I plan on using Luigi to write a reproducible and failure-resistant hyperparameter-tuning task. Therefore I call my class TrainOneModel
multiple times within the "parent" class HParamOptimizer
.
To simplify things here is an easier hello world version:
import luigi
# Child class
class HelloTask(luigi.Task):
name = luigi.parameter.Parameter(default='Luigi')
def run(self):
print(f'Luigi says: Hello {self.name}!')
# Parent class
class ManyHellos(luigi.Task):
def run(self):
names = ['Marc', 'Anna', 'John']
for name in names:
hello = HelloTask(name=name)
hello.run()
if __name__ == '__main__':
luigi.run(['ManyHellos', '--workers', '1', '--local-scheduler'])
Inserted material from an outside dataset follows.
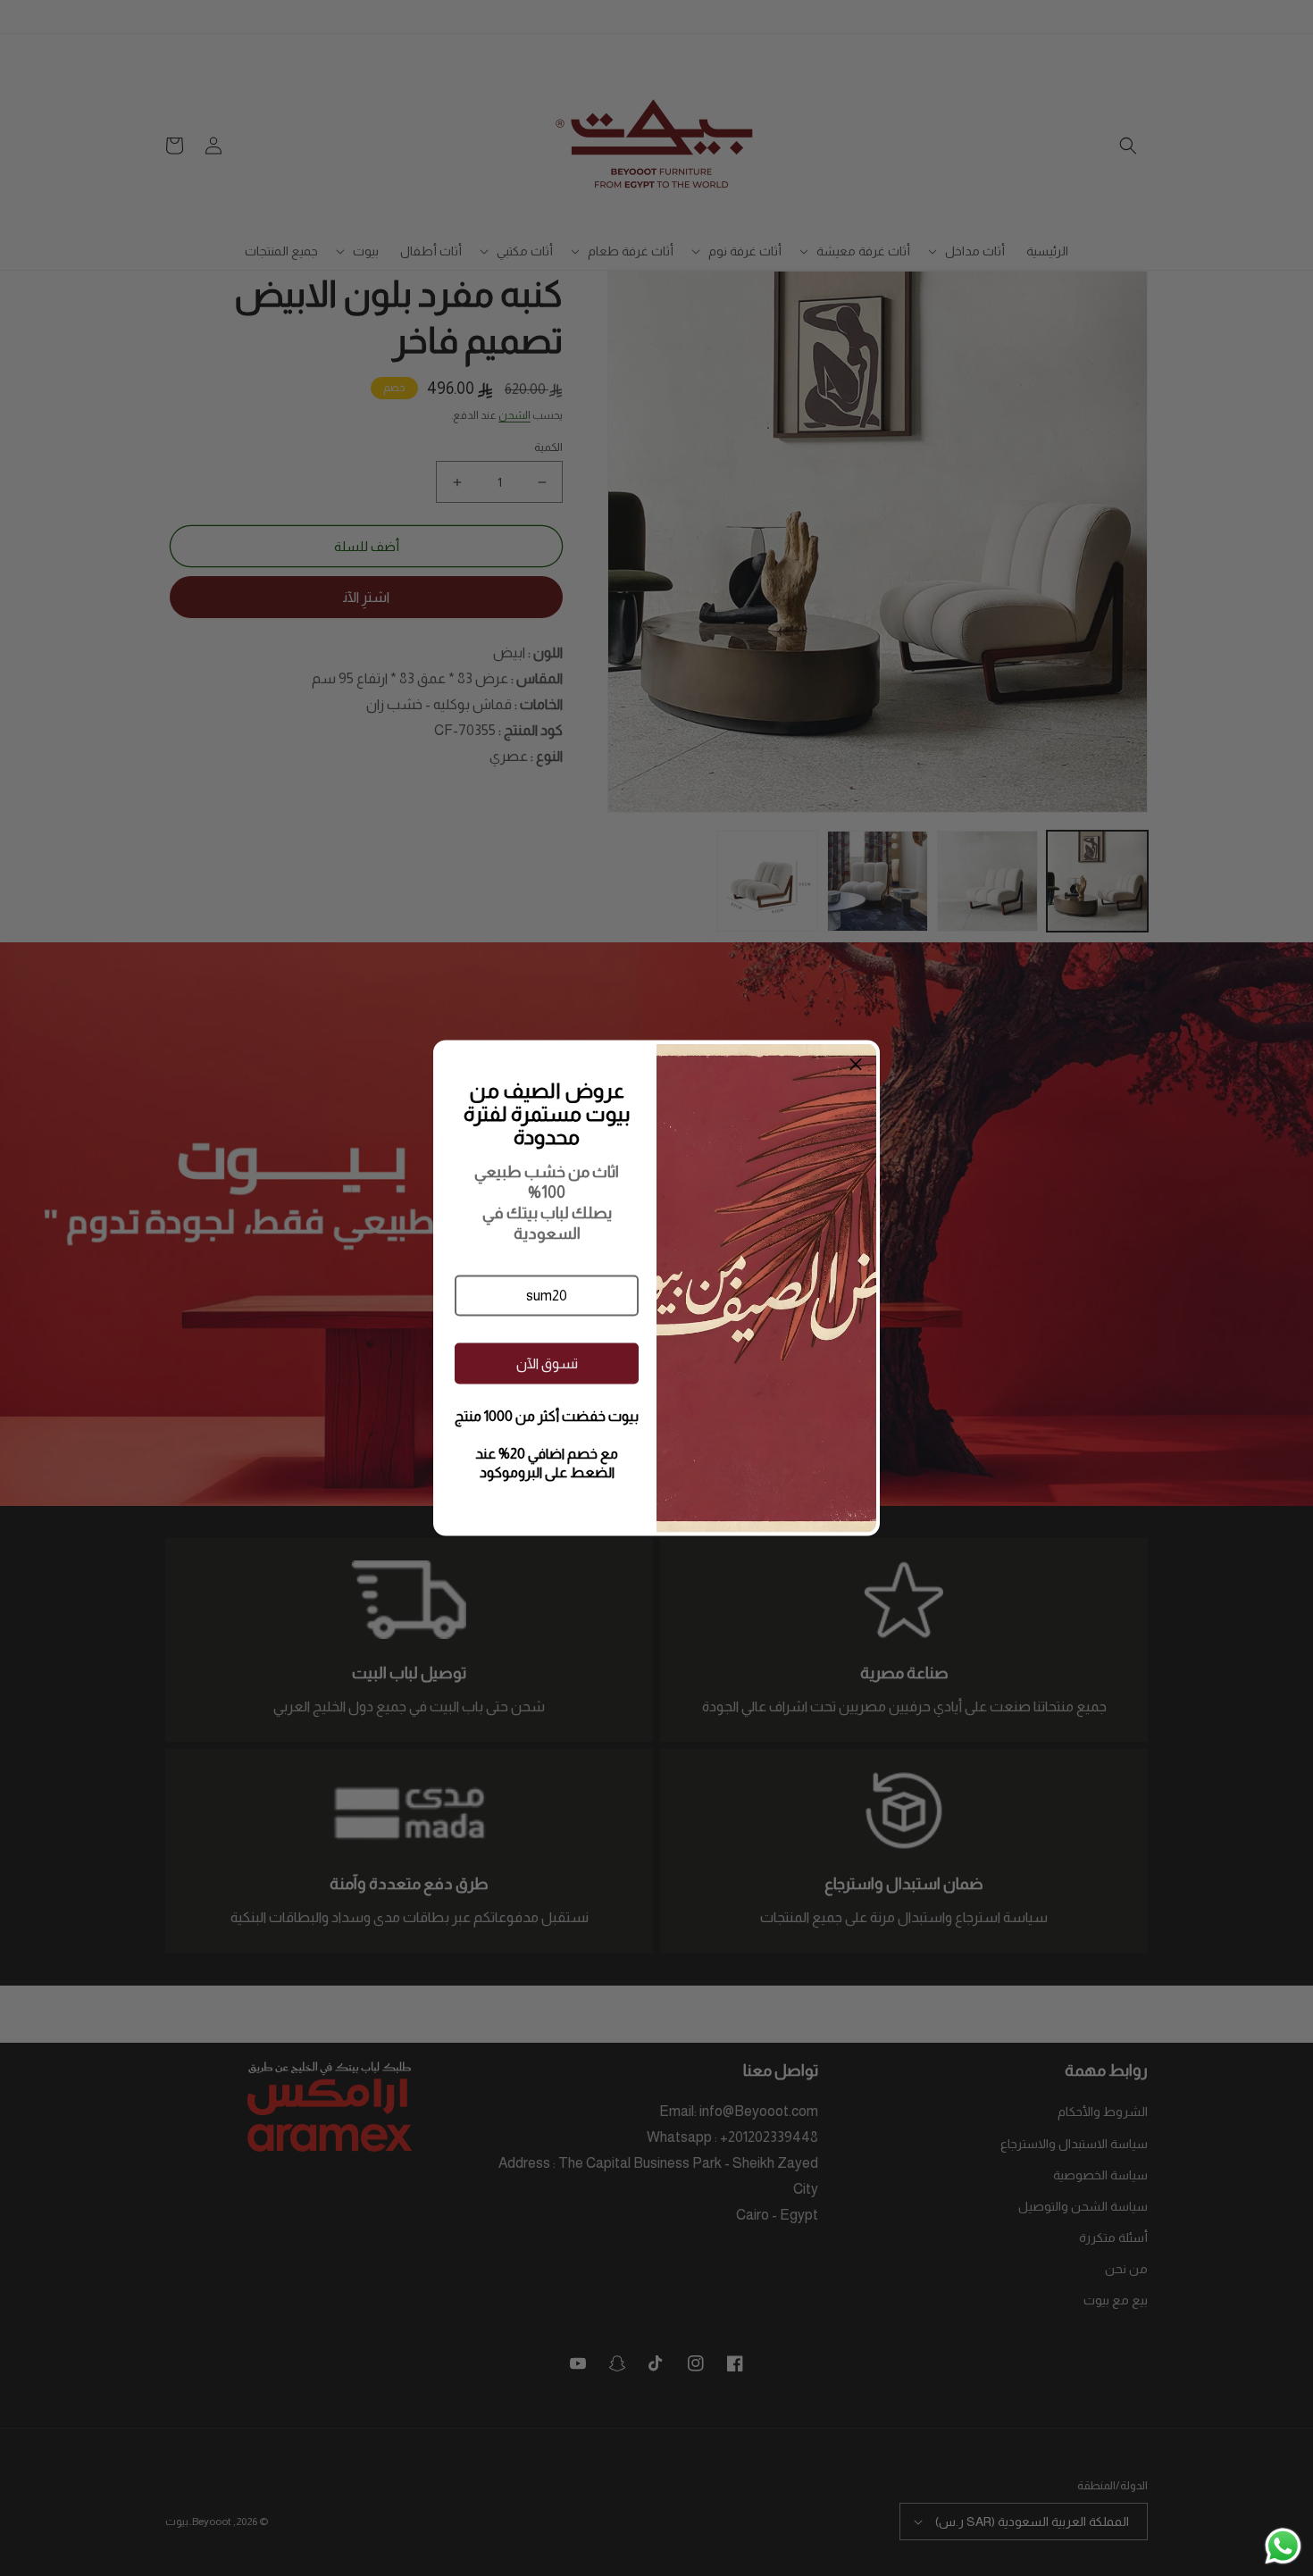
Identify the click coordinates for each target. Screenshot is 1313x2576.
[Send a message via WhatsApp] (1283, 2546)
Running the script with python filename.py
works and the progress looks :). Names are also printed as expected, however, the execution summary only shows that ManyHellos
ran:
Scheduled 1 tasks of which:
* 1 ran successfully:
- 1 ManyHellos()
Is there a possibility of including the child class HelloTask
to view how things are progressing in the central scheduling visualizer?
Thanks, BBQuercus
They are not shown because you're executing their run() manually instead of going through the scheduler. The luigi way to do it would be more like this:
import luigi
# Child class
class HelloTask(luigi.Task):
name = luigi.parameter.Parameter(default='Luigi')
def run(self):
with self.output().open('w') as fout:
fout.write(f'Luigi says: Hello {self.name}!')
def output(self):
# An output target is needed for the scheduler to verify whether
# the task was run.
return luigi.LocalTarget(f'./names/{self.name}.txt')
# Parent class
class ManyHellos(luigi.Task):
def run(self):
names = ['Marc', 'Anna', 'John']
for name in names:
yield HelloTask(name=name) # dynamically schedules a HelloTask
if __name__ == '__main__':
luigi.run(['ManyHellos', '--workers', '1', '--local-scheduler'])
which leads to
===== Luigi Execution Summary =====
Scheduled 4 tasks of which:
* 4 ran successfully:
- 3 HelloTask(name=Anna,John,Marc)
- 1 ManyHellos()
This progress looks :) because there were no failed tasks or missing dependencies
when executed. Note that you could also yield multiple tasks at once, with yield [HelloTask(name) for name in names]